Le rapport indique que la principale terre d’accueil des investissements du Maroc est l’Afrique subsaharienne ; la région capte 62,9% du volume global des investissement directs marocains (IDE) dans le monde, entre 2008-2013, avec une forte poussée de 88,2% en 2010, rapporte l’agence de presse officielle marocaine MAP.

Autre détail intéressant dans le rapport : Pour la période 2008-2014, 2.2% des exportations du Maroc ont atterri en Afrique subsaharienne, notamment au Sénégal (14,2%), en Mauritanie (11,1%), au Nigeria (8,3%), en Côte d’Ivoire (7,8%), au Ghana (7,1%), en Guinée (6,9%) et en Angola (4,6%).

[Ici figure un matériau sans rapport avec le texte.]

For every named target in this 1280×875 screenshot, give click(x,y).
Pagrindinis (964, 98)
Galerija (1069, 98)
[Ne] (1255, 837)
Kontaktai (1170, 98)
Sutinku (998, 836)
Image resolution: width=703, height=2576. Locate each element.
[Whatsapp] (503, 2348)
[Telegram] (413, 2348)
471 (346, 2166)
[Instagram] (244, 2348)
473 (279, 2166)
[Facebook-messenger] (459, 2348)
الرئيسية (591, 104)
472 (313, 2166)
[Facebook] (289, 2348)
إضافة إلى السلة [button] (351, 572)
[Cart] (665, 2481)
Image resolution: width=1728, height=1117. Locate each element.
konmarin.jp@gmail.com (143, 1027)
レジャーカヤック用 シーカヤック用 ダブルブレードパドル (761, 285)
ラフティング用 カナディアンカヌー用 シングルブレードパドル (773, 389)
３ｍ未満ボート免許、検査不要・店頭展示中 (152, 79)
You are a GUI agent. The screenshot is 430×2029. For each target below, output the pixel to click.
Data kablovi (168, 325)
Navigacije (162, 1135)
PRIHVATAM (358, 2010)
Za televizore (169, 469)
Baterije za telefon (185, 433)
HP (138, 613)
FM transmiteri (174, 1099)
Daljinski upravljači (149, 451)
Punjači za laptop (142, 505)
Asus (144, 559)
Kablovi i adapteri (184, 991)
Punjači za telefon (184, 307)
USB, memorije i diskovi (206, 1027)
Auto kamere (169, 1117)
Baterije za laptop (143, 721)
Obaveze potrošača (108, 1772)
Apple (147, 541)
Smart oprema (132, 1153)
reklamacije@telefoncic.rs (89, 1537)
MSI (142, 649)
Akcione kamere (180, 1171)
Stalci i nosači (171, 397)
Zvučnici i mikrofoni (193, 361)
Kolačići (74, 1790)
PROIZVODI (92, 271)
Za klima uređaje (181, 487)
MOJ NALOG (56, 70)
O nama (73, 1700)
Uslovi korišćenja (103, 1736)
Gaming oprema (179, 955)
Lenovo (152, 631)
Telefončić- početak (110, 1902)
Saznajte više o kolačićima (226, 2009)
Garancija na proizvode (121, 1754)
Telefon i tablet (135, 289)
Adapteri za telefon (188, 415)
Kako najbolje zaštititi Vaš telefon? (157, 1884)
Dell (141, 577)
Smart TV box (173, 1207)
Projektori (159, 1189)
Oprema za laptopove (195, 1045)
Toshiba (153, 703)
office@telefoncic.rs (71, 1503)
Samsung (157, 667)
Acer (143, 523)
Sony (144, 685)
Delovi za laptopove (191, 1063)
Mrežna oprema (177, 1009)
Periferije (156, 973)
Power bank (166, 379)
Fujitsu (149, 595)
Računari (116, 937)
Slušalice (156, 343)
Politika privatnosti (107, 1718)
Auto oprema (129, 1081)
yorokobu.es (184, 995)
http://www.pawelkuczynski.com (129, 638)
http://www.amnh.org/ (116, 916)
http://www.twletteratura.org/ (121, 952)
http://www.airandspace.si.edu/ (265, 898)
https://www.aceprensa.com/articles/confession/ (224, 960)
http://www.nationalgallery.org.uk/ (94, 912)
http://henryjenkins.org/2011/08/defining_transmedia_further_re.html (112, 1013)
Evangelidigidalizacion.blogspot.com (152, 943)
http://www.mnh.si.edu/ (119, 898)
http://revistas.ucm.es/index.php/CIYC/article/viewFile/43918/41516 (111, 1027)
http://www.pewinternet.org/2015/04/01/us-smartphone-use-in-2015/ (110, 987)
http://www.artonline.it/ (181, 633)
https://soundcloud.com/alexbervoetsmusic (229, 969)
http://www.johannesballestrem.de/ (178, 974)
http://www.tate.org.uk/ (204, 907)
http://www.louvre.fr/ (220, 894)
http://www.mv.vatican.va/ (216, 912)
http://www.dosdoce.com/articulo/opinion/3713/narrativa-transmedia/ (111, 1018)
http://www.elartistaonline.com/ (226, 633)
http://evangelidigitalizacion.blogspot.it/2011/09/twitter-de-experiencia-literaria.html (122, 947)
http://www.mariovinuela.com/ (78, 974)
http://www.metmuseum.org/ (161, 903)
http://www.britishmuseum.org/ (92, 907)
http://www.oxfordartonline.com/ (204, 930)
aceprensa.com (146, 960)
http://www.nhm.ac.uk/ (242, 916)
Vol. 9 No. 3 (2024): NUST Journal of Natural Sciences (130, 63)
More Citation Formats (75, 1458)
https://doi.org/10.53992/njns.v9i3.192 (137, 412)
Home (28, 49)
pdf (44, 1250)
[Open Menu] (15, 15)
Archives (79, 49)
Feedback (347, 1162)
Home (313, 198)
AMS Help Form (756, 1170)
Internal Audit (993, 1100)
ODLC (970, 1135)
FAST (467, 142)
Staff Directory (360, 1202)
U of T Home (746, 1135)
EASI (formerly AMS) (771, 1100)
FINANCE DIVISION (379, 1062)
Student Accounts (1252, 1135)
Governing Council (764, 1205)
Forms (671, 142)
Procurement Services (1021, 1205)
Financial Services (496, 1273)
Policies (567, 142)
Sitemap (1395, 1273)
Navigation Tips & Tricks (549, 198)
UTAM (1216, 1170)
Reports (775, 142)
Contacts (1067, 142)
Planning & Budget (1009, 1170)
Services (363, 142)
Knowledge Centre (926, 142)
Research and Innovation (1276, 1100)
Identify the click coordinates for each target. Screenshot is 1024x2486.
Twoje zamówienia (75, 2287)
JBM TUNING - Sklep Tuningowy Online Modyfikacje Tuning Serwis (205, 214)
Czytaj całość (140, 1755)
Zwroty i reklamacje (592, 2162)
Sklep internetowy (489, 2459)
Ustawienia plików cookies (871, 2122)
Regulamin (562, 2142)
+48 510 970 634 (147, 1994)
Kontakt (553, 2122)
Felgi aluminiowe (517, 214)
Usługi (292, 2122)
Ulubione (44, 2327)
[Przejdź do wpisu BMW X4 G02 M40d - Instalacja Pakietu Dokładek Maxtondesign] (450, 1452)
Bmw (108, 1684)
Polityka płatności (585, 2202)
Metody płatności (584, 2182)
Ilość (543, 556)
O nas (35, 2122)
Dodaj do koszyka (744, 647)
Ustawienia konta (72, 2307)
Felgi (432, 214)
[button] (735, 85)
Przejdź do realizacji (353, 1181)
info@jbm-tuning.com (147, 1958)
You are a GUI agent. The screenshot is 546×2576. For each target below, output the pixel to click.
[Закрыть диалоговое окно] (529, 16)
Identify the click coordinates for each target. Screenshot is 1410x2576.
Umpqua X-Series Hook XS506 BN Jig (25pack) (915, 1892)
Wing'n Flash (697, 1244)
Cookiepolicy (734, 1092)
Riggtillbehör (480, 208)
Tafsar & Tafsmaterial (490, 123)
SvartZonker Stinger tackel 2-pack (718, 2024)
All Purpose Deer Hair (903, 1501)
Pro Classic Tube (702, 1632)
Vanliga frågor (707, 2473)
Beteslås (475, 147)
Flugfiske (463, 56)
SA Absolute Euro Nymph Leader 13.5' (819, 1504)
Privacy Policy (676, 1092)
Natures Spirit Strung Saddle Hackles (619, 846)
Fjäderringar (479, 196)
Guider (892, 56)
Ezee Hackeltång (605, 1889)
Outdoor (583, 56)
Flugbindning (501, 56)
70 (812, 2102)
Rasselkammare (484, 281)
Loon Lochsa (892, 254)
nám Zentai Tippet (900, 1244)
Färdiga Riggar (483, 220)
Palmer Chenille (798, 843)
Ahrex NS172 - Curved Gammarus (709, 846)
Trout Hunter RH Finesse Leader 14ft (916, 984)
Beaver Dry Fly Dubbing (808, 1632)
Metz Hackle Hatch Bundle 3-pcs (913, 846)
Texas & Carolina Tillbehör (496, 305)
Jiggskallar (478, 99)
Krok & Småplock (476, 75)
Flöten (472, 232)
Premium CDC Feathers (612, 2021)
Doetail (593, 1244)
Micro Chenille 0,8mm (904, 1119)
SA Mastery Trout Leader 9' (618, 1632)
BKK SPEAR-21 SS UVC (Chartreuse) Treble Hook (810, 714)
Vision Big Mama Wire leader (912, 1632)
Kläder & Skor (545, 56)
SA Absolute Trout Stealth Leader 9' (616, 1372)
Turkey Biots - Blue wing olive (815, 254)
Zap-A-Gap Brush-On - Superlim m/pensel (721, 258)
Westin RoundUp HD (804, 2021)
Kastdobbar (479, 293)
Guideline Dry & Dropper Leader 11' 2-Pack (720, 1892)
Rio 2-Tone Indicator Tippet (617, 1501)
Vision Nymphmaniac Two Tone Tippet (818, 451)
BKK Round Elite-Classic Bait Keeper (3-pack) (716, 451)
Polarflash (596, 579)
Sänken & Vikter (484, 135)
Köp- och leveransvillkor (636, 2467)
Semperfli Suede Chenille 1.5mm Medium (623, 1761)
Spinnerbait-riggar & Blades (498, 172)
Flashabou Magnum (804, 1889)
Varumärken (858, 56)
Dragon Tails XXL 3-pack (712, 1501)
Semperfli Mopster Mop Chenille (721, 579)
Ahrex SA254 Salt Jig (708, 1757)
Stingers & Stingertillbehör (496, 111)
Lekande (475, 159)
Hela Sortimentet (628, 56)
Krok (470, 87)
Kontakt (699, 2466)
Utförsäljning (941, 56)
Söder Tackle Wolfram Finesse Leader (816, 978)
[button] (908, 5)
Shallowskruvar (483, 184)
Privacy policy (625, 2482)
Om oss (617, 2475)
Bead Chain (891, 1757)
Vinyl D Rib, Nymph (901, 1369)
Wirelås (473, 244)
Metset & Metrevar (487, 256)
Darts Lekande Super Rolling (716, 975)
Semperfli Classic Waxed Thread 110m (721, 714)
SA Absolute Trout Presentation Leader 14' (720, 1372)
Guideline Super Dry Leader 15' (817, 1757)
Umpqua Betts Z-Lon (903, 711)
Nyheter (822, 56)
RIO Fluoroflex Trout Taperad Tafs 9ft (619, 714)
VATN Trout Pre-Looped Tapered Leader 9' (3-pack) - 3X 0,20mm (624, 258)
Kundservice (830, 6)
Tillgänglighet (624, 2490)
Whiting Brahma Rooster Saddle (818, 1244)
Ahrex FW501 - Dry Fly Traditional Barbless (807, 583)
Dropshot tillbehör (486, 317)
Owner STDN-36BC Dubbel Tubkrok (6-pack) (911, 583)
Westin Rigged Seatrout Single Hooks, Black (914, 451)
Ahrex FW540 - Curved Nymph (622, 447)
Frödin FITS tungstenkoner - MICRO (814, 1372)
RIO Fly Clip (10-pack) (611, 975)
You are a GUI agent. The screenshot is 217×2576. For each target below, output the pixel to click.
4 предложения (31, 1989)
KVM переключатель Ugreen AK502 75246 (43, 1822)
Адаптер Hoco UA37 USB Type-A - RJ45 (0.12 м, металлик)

Il faut aussi dire que le Maroc a mis le paquet pour faire prospérer ses IDE en Afrique subsaharienne ; en effet près de 500 accords ont été signés dans ce sens, depuis le début des années 2000 et ce, dans plusieurs secteurs.

Par ailleurs le rapport indique que les opérateurs économiques marocains qui visent les marchés extérieurs ont surfé sur l’assouplissement de la réglementation autour des investissements et sur les facilités offertes par les autorités locales…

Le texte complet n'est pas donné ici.